The following formulas should be pasted into Excel, you can then tinker with what happens if you give one person extra skill etc.

This first paragraph are your headings. Note that I have left spaces in columns J and T for separation, so A1 should read Dice 1 and U1 should read opposedSuccesses Dice 1 Dice 2 Dice 3 Stat Skill Modifier isCrit? isFumble? Successes Dice 1 Dice 2 Dice 3 Stat Skill Modifier isCrit? isFumble? Successes OpposedSuccesses

This paragraph is your formula. So A2 should be randbetween(1,6) and U2 should be = I2-S2

=RANDBETWEEN(1,6) =RANDBETWEEN(1,6) =RANDBETWEEN(1,6) 2 2 0 =IF(SUM(A2:C2)=18,1,0) =IF(SUM(A2:C2)=3,1,0) =MIN(MAX(ROUNDDOWN((SUM(A2:F2)-5-7)/2,0),0),E2+1) =RANDBETWEEN(1,6) =RANDBETWEEN(1,6) =RANDBETWEEN(1,6) 2 2 0 =IF(SUM(K2:M2)=18,1,0) =IF(SUM(K2:M2)=3,1,0) =MIN(MAX(ROUNDDOWN((SUM(K2:P2)-5-7)/2,0),0),O2+1) =I2-S2

Then, you will want to select A2-U2 and drag the formula down. I was running with 10000 rows, more makes it run slower but more accurate.

Results are shown below. You can see there is still some randomness in there - crits and fumbles range from 0.4-0.7% when they should be 0.463%

Attacker fumbles defender crits 0.0%

Attacker fumbles 0.5%

Defender Crits 0.4%

-3 6.7%

-2 12.7%

-1 17.9%

0 25.6%

1 18.1%

2 12.5%

3 6.5%

Attacker crits 0.7%

Defender fumbles 0.4%

Attacker crits, defender fumbles 0.0%

To see these results in your Excel, paste the following in anywhere out of the way. This is 2 columns worth of data pasted as one, so everything including the rightmost + sign and further right is column 2.
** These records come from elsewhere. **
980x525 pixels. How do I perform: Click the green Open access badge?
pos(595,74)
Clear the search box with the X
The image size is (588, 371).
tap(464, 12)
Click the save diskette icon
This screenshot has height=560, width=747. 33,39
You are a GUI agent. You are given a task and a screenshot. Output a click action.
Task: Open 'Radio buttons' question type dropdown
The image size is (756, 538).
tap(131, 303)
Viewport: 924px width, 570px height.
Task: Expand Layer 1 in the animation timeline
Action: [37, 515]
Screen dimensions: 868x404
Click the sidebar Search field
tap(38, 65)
Attacker fumbles defender crits =COUNTIFS($H:$H,1,$Q:$Q,1)/COUNT($Q:$Q)

Attacker fumbles =COUNTIFS($H:$H,1)/COUNT($Q:$Q)
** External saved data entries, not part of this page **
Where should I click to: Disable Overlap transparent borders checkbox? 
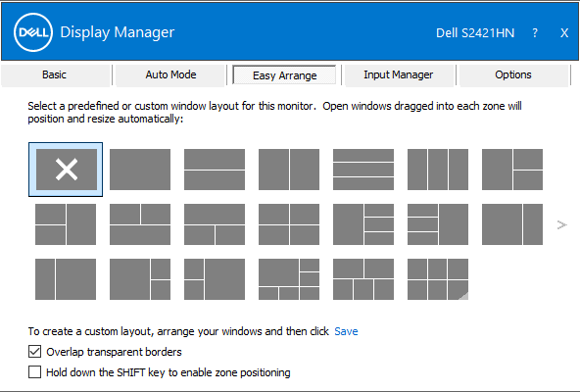pos(34,351)
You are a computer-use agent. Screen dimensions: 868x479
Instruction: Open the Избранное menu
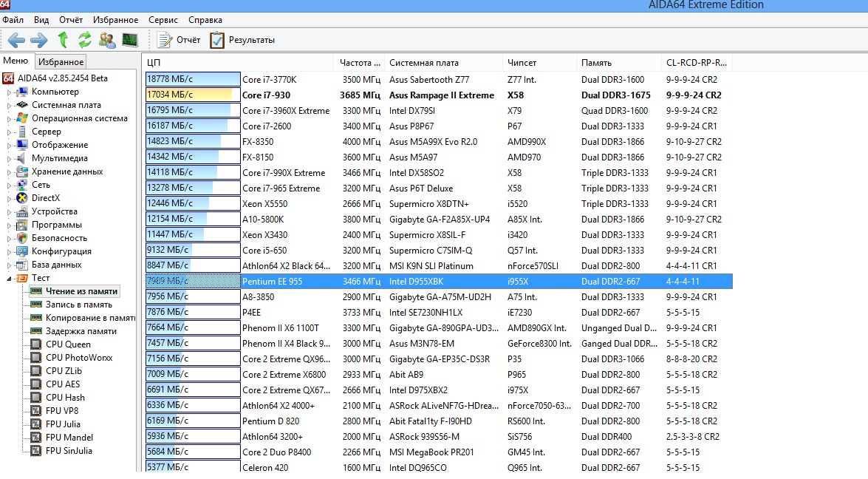click(x=115, y=20)
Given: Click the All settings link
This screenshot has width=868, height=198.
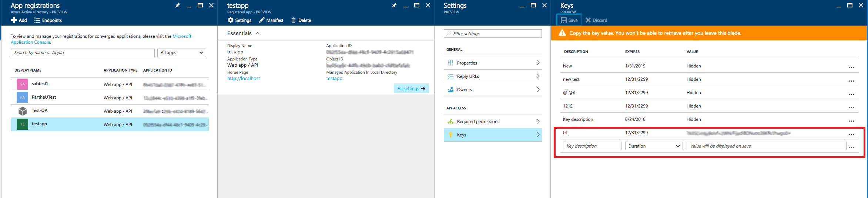Looking at the screenshot, I should (x=411, y=89).
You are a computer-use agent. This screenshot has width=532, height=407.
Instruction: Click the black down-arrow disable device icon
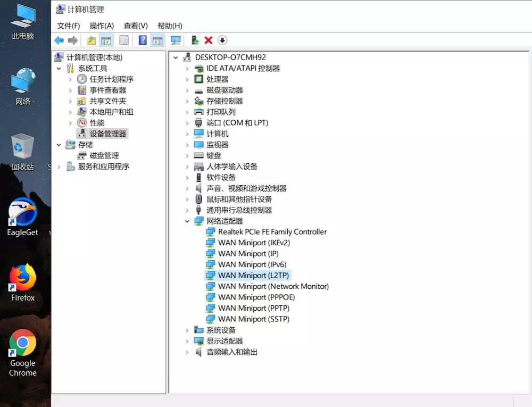(x=222, y=40)
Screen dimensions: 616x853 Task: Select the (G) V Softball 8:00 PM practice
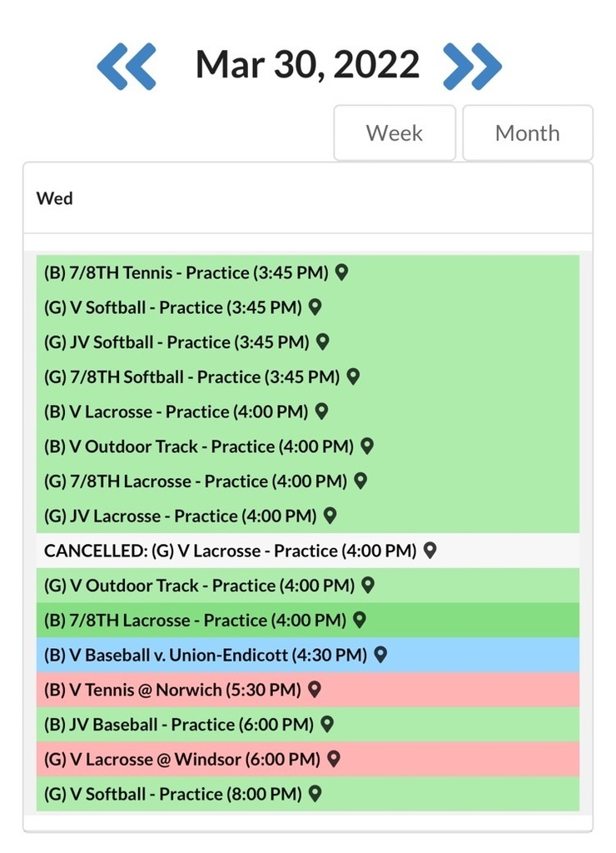coord(175,794)
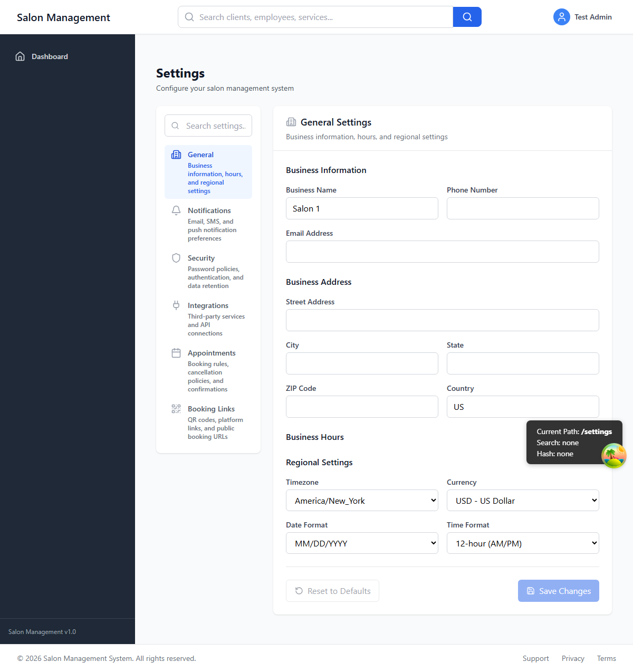
Task: Open the Timezone dropdown
Action: point(362,500)
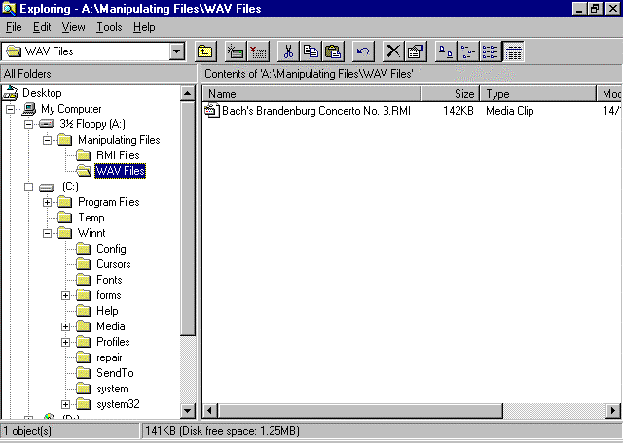623x443 pixels.
Task: Click the Undo arrow icon
Action: click(x=363, y=51)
Defender Crits =COUNTIFS($Q:$Q,1)/COUNT($Q:$Q)

-3 =COUNTIF(U:U,X35)/COUNT(U:U)

=1+X35 =COUNTIF(U:U,X36)/COUNT(U:U)

=1+X36 =COUNTIF(U:U,X37)/COUNT(U:U)

=1+X37 =COUNTIF(U:U,X38)/COUNT(U:U)

=1+X38 =COUNTIF(U:U,X39)/COUNT(U:U)

=1+X39 =COUNTIF(U:U,X40)/COUNT(U:U)

=1+X40 =COUNTIF(U:U,X41)/COUNT(U:U)

Attacker crits =COUNTIFS($G:$G,1)/COUNT($R:$R)

Defender fumbles =COUNTIFS($R:$R,1)/COUNT($R:$R)
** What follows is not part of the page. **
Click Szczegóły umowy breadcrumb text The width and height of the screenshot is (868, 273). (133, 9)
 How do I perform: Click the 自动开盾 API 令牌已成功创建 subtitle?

Attacker crits, defender fumbles =COUNTIFS($G:$G,1,$R:$R,1)/COUNT($R:$R)

Hope that helps, any questions? let me know.

And if you were actually wanting to learn how to use ManyDice, sorry, I can't help you.

as others have pointed out, it's a little unclear how the crits/fumbles work. So I just reported them as crits/fumbles. If you explain in mroe detail how they work (do crits allow you to get a total number of success equal to 4+2*skill? i.e. each seperate set of dice rolls has a cap?

What happens if the defender fumbles?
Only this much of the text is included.